WORK TASK:
Using the word "agent" as the filter, copy each matching line from the records.

[Stored data entries]
'''

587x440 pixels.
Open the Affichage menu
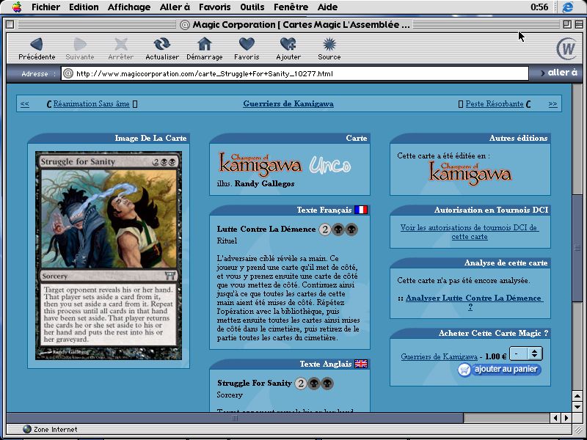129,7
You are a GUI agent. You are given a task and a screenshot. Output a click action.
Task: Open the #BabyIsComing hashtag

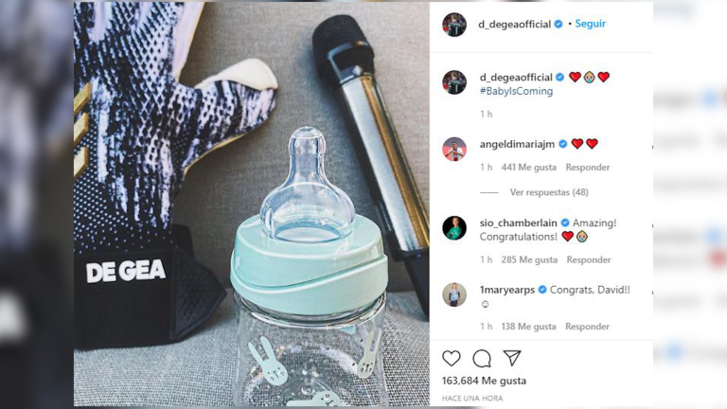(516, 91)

'''
'''

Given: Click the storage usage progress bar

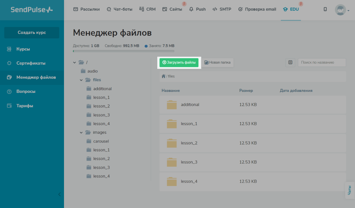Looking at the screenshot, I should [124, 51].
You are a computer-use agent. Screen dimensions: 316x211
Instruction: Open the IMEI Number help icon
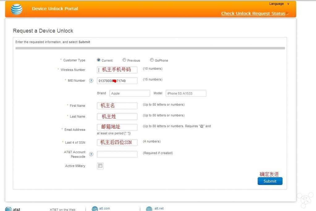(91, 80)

'''

WRITTEN ANSWER:
You are a GUI agent. You are given a task and a screenshot. Output a click action.
You are a computer-use agent. Screen dimensions: 316x211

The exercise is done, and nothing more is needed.